Could you copy out word for word the material below, from the line with "Where should I click to: Click the address" up to and including the line with "point(1326,684)"?

....

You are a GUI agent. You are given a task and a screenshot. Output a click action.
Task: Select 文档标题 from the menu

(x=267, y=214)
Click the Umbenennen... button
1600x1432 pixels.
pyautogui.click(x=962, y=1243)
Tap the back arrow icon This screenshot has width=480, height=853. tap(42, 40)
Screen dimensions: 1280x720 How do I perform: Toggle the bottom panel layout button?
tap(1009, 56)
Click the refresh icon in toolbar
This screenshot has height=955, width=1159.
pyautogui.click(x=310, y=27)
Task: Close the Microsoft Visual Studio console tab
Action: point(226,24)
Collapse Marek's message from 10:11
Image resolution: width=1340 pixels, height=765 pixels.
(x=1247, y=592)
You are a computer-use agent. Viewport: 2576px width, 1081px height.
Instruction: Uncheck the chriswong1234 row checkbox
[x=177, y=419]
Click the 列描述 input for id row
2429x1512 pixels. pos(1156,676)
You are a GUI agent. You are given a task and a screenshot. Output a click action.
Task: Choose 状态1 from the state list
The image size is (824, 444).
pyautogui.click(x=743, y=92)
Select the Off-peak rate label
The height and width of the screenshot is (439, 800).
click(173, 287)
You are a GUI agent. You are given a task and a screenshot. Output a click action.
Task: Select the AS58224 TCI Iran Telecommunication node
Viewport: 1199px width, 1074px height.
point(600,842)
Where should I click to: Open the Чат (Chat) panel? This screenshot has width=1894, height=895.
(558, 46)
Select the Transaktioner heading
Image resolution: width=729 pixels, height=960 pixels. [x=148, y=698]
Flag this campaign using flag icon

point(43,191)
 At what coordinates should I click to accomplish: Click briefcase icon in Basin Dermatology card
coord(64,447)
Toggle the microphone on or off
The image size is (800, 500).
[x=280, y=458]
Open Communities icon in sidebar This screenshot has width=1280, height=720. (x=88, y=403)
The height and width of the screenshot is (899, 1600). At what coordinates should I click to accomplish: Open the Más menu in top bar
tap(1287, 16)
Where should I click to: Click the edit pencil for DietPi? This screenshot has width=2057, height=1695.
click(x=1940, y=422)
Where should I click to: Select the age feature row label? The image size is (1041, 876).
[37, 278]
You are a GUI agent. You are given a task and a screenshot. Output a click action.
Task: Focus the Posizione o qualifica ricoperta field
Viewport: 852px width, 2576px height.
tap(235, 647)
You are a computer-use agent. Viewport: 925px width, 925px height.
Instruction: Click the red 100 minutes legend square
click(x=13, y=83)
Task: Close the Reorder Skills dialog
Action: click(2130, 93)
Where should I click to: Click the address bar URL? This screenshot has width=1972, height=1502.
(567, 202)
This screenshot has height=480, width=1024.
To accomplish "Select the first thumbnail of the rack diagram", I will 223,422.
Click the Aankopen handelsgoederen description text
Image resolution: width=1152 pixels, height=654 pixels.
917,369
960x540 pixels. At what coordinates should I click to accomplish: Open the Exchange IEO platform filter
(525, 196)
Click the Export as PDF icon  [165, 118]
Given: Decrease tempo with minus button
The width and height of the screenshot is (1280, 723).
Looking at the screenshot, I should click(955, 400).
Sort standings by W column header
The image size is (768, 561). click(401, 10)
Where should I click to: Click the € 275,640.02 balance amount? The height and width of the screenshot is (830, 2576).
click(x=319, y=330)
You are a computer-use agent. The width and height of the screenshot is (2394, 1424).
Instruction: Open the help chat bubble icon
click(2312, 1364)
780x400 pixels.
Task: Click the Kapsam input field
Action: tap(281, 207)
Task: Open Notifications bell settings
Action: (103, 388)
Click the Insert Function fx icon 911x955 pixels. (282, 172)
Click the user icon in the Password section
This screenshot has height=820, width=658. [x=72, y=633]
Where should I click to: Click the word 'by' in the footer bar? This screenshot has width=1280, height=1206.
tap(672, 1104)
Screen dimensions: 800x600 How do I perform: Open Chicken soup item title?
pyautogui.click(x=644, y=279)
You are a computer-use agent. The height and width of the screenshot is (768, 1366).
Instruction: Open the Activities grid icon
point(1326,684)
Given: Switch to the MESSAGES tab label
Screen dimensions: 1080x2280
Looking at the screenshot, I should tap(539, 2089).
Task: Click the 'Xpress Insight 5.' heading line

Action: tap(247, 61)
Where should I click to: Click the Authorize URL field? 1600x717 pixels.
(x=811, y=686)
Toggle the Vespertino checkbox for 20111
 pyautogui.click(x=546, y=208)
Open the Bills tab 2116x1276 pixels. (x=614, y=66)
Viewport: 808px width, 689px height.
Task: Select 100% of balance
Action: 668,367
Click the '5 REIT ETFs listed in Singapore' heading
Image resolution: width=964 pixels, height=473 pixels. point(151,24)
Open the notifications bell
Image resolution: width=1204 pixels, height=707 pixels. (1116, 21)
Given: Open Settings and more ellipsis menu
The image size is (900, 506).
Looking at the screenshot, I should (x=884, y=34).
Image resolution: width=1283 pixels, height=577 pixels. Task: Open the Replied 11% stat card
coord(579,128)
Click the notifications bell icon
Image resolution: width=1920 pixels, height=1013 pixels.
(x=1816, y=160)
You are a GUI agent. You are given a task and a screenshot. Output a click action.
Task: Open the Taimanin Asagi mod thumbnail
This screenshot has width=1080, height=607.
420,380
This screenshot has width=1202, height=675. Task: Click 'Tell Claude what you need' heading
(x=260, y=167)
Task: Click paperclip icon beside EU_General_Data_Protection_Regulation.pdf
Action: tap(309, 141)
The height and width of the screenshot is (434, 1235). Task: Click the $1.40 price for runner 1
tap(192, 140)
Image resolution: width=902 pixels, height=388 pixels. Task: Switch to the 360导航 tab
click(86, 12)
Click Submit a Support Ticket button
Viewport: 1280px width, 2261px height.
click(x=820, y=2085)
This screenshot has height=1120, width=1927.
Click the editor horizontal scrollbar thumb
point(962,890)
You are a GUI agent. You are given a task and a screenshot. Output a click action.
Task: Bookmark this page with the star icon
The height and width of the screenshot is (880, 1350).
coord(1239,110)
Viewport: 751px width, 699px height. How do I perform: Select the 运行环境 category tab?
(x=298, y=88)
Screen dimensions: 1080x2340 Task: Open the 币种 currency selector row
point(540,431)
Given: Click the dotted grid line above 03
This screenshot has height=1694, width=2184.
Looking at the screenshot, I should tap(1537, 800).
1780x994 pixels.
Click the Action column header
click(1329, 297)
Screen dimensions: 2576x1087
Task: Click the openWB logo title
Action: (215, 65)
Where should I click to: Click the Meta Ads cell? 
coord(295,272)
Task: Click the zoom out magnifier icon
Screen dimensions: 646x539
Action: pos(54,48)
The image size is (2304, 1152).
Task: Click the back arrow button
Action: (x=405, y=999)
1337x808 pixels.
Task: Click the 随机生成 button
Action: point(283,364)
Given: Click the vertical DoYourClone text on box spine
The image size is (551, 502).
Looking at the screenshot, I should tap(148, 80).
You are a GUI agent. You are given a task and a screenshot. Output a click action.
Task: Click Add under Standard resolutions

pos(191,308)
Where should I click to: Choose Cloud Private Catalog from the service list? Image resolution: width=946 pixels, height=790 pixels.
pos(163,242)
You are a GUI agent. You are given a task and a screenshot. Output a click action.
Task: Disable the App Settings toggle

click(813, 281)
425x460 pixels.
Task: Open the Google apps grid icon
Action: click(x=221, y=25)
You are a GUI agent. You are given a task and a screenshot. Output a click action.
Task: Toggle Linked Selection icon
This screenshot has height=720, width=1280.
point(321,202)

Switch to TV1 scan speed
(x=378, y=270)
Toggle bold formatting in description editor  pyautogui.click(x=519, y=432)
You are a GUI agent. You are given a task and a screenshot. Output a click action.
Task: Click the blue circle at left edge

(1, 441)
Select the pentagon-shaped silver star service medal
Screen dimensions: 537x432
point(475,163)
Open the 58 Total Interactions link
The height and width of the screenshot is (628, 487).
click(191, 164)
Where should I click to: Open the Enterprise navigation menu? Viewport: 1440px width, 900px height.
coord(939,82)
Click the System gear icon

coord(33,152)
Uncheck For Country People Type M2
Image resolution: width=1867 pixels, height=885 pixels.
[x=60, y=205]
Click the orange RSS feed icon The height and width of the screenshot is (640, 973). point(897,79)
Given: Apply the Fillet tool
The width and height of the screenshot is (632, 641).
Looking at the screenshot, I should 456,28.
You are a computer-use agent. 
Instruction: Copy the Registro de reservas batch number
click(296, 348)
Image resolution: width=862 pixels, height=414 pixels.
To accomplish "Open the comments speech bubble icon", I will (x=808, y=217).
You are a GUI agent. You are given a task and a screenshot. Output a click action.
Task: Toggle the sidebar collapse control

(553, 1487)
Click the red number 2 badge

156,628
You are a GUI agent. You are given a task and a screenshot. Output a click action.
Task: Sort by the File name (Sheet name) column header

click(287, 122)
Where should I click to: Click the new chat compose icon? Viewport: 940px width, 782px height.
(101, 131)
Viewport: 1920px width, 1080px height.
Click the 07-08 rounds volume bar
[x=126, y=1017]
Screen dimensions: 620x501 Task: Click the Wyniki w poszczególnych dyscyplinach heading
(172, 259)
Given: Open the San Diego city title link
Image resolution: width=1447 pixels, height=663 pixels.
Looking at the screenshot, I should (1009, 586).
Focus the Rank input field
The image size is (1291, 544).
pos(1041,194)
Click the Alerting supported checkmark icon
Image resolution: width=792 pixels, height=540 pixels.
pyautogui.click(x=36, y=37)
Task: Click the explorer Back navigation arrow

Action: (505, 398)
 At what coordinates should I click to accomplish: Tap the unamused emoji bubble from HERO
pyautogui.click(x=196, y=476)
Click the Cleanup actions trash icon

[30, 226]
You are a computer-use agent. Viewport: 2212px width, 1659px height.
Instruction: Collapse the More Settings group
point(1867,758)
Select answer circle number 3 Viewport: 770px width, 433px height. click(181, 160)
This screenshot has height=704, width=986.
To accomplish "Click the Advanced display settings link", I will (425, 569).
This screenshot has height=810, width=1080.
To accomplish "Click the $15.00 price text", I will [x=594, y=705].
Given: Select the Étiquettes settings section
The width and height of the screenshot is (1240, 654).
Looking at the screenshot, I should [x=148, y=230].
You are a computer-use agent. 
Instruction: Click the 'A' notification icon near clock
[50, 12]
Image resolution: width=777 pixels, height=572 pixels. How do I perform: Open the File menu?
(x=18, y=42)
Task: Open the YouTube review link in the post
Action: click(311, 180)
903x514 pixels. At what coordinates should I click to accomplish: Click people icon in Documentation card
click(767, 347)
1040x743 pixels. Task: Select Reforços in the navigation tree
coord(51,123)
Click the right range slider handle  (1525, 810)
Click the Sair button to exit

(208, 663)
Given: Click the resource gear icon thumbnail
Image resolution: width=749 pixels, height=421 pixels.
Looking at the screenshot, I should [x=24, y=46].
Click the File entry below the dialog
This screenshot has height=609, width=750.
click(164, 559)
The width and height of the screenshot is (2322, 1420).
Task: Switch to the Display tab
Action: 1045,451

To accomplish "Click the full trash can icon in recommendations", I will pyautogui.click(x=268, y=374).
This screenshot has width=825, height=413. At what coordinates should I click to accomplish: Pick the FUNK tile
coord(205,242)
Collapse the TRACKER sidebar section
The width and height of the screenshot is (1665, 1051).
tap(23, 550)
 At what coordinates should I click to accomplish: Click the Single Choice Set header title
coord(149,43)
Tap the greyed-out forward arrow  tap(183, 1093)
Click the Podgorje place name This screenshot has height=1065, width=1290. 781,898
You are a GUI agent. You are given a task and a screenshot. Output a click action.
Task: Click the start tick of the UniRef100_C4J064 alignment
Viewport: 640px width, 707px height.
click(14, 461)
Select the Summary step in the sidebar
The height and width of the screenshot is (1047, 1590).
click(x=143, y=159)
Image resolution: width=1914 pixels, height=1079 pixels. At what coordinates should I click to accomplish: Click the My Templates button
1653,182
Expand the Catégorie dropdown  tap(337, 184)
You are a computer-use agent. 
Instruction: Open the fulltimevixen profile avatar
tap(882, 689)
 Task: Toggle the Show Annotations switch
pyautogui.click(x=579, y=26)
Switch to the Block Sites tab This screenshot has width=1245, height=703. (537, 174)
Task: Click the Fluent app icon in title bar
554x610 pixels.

....

> _SOLUTION_
Where should I click to: Click the address bar URL? This screenshot has width=1972, height=1502.
(567, 202)
This screenshot has height=480, width=1024.
To accomplish "Select the first thumbnail of the rack diagram", I will 223,422.
Click the Aankopen handelsgoederen description text
Image resolution: width=1152 pixels, height=654 pixels.
917,369
960x540 pixels. At what coordinates should I click to accomplish: Open the Exchange IEO platform filter
(525, 196)
Click the Export as PDF icon  [165, 118]
Given: Decrease tempo with minus button
The width and height of the screenshot is (1280, 723).
Looking at the screenshot, I should click(955, 400).
Sort standings by W column header
The image size is (768, 561). click(401, 10)
Where should I click to: Click the € 275,640.02 balance amount? The height and width of the screenshot is (830, 2576).
click(x=319, y=330)
You are a computer-use agent. The width and height of the screenshot is (2394, 1424).
Instruction: Open the help chat bubble icon
click(2312, 1364)
780x400 pixels.
Task: Click the Kapsam input field
Action: tap(281, 207)
Task: Open Notifications bell settings
Action: (103, 388)
Click the Insert Function fx icon 911x955 pixels. (282, 172)
Click the user icon in the Password section
This screenshot has height=820, width=658. [x=72, y=633]
Where should I click to: Click the word 'by' in the footer bar? This screenshot has width=1280, height=1206.
tap(672, 1104)
Screen dimensions: 800x600 How do I perform: Open Chicken soup item title?
pyautogui.click(x=644, y=279)
You are a computer-use agent. The height and width of the screenshot is (768, 1366).
Instruction: Open the Activities grid icon
point(1326,684)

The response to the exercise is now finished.